Aim of the task: If a line in the data has the string "will", please show it.

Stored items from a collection
• • • • •

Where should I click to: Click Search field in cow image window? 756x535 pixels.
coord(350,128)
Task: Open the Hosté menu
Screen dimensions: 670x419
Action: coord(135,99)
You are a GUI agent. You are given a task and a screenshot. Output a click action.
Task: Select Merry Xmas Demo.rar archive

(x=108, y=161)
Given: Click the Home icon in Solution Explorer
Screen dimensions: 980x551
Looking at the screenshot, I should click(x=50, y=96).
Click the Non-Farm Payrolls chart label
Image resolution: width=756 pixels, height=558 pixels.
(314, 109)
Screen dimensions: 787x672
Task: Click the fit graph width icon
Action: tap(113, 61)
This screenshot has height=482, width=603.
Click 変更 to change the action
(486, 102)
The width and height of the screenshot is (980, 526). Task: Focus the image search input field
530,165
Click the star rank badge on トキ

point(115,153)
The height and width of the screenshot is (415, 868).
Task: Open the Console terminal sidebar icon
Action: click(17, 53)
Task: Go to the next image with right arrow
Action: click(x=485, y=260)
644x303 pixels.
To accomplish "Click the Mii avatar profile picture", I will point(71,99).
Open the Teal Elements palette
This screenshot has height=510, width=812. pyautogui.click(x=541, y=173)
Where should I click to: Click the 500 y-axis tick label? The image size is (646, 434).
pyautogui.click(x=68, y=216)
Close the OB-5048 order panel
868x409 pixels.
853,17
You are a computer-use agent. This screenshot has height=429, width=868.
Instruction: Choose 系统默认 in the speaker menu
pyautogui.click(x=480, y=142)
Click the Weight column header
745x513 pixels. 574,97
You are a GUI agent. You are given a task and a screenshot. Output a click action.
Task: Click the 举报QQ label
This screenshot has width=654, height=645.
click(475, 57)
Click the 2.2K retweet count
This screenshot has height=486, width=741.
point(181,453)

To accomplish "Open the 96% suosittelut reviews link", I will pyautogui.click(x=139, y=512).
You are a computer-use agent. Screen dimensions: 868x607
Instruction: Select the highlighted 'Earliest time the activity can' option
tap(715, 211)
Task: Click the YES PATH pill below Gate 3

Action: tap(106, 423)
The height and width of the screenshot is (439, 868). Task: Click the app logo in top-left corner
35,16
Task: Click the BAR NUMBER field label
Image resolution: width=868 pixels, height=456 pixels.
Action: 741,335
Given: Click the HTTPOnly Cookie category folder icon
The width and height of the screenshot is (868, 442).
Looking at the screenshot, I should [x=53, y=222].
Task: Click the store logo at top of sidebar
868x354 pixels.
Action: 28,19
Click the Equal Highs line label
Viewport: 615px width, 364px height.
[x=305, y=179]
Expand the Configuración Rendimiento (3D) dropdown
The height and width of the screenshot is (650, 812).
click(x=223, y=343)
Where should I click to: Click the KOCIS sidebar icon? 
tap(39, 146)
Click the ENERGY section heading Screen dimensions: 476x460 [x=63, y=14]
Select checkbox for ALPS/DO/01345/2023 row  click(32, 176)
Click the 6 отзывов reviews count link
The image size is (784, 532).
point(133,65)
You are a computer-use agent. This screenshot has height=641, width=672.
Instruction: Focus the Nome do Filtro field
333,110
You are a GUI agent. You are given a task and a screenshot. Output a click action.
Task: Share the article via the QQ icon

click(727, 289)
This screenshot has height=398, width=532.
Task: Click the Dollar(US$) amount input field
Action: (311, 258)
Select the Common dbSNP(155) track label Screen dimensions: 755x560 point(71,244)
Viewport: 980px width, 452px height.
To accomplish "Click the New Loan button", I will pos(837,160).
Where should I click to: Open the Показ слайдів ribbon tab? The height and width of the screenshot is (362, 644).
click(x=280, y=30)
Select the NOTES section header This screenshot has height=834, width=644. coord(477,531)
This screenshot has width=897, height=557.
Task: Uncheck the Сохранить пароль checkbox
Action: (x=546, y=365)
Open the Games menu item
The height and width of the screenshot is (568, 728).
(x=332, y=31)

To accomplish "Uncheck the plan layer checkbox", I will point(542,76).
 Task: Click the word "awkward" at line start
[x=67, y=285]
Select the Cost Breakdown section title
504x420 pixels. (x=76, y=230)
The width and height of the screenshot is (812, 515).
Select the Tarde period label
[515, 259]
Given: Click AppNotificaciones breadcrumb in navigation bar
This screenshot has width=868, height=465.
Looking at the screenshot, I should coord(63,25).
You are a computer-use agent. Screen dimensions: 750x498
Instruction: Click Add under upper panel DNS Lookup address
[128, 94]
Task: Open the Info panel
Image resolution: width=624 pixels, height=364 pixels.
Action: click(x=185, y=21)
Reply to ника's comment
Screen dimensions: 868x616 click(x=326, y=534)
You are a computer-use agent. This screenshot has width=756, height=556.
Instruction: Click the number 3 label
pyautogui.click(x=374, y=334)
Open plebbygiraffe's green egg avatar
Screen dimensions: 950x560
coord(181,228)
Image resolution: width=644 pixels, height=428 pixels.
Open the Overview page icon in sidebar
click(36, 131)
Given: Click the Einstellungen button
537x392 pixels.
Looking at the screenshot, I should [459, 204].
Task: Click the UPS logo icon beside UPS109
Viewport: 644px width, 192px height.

• • • • •

Exercise answer:
To accomplish "Click the Mii avatar profile picture", I will point(71,99).
To accomplish "Open the 96% suosittelut reviews link", I will pyautogui.click(x=139, y=512).
To accomplish "Click the New Loan button", I will pos(837,160).
To accomplish "Uncheck the plan layer checkbox", I will point(542,76).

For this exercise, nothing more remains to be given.